Understanding Greeks – Theta

Theta is one of the more important Greeks when trading short-term options.  It is the daily decay that occurs in the option.  In other words, it is the change in the value of the option for the passage of 1 day.  Many people look at options in terms of absolute cash outlay, but fail to recognize that the real concern for a day without price movement is Theta, not total price paid.  When you trade options that are near expiration, Theta is very important.  Long dated options are more focused on Vega, which we discussed earlier (Understanding Greeks – Vega).
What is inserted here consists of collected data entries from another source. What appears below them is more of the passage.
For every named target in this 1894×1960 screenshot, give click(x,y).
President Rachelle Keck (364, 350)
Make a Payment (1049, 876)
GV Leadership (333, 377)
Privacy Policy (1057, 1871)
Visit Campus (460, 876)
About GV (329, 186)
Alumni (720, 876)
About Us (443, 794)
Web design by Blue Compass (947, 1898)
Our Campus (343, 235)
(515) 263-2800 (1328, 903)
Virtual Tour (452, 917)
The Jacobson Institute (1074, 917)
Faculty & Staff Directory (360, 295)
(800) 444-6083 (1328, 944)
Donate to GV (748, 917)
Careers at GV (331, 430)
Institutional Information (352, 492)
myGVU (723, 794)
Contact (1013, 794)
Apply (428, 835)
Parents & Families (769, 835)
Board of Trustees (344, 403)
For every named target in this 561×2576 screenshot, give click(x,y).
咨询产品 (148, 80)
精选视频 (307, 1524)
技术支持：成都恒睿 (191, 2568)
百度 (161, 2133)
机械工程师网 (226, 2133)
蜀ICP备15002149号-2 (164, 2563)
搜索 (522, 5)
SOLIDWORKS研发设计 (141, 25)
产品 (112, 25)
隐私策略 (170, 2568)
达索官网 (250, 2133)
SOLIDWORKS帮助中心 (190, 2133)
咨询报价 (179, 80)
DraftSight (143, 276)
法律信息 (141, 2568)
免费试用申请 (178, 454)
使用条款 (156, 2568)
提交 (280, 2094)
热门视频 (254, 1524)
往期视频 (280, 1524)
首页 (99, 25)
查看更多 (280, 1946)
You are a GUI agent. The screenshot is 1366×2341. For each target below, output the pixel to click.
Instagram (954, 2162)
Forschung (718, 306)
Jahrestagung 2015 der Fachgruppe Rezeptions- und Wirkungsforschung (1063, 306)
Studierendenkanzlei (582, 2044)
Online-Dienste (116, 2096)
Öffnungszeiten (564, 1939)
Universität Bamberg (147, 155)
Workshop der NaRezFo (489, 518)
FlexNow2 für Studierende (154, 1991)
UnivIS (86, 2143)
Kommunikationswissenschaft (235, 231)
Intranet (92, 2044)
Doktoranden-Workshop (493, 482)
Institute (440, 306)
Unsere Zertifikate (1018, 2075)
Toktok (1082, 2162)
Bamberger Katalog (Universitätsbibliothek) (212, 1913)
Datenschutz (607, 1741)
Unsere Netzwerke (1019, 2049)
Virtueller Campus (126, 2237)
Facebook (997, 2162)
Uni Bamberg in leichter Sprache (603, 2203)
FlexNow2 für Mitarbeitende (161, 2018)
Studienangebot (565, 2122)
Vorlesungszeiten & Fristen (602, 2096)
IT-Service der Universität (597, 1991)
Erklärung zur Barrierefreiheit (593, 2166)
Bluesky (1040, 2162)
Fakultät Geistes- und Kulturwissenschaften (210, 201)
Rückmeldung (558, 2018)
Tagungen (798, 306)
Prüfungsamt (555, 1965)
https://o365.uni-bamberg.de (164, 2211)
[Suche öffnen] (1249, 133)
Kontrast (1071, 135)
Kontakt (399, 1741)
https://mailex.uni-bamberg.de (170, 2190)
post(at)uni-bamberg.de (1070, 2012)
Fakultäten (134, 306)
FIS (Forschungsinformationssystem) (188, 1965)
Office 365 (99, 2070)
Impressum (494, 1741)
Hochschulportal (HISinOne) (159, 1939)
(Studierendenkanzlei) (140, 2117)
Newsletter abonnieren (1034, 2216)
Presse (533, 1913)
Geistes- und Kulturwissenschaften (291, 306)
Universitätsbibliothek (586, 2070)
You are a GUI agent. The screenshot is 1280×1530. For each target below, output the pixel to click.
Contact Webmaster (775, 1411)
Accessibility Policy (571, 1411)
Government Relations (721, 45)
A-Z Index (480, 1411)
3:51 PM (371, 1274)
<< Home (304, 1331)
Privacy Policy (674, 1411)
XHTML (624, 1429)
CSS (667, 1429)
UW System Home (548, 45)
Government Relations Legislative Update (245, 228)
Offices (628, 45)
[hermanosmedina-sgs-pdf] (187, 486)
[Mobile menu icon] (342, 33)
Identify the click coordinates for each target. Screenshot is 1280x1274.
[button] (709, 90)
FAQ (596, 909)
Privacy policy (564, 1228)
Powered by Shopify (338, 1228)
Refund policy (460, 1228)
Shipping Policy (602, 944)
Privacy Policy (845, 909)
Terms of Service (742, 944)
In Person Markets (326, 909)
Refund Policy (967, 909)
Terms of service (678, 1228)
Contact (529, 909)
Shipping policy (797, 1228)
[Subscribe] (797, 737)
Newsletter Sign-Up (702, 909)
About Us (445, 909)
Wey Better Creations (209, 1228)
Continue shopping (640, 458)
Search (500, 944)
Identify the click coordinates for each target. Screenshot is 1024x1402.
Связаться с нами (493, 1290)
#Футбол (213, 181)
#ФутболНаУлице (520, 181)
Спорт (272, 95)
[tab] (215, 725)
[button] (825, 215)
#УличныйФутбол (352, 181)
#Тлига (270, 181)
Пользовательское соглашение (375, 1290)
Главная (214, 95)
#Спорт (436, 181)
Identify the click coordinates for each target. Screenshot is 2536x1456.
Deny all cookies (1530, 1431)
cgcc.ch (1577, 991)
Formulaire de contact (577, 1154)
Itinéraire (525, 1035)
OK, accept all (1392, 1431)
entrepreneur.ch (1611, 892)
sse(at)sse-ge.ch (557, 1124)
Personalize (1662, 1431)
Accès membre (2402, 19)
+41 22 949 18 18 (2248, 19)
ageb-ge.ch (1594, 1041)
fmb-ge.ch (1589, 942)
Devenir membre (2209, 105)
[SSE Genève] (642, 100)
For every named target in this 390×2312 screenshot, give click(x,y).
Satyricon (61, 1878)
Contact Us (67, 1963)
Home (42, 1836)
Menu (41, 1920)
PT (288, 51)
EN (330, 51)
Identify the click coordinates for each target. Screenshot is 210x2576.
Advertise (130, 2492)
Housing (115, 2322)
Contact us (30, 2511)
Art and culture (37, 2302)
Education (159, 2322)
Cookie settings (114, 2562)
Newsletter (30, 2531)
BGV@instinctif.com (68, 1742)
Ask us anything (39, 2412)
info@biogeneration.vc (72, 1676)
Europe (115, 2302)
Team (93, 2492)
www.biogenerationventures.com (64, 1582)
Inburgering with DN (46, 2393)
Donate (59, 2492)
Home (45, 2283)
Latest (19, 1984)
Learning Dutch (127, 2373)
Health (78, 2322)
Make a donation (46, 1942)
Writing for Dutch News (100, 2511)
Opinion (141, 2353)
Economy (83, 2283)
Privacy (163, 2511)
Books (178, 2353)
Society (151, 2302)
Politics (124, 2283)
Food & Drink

As mentioned, the shorter the amount of time to expiration, the higher the Theta of an option.  This is because your option has less time to work, so the option is more likely to converge on intrinsic value.  Let’s dive into intrinsic and extrinsic value here, as that’s really what we are discussing with Theta.

Intrinsic value is how far in-the-money the option is.  The extrinsic value is the rest (assuming no interest and dividend, which is a portion of the value, but we’ll simplify for this exercise).  If the $50 call is trading for $5 with the underlying trading $52, then the intrinsic value is $2 and the extrinsic value is $3.

Because of the way these options work, we know that shorter duration options are worth less than longer duration options.  So as time passes, that $50 call will converge on the intrinsic value – if the option were to expire in 30 seconds, you are unlikely to spend any more than intrinsic value to have that option as it will immediately be converted into an underlying position.

When we look at the performance of a put or call (see my prior posts here and here), you can see that if we stay in a tight range, the option’s time decay will cost us money relative to an equity position.  This is the trade-off for leverage and defined risk – we have a defined amount of time for that option’s benefits to pay off.

The nuance of Theta is the real key.  Which options decay faster?  At-the-money or out-of-the-money?  When does Theta accelerate the most and justify really focusing on that risk over others?  We will discuss these topics and more in greater detail later, but this intro to Theta will hopefully give you a sense of what it does and why it matters.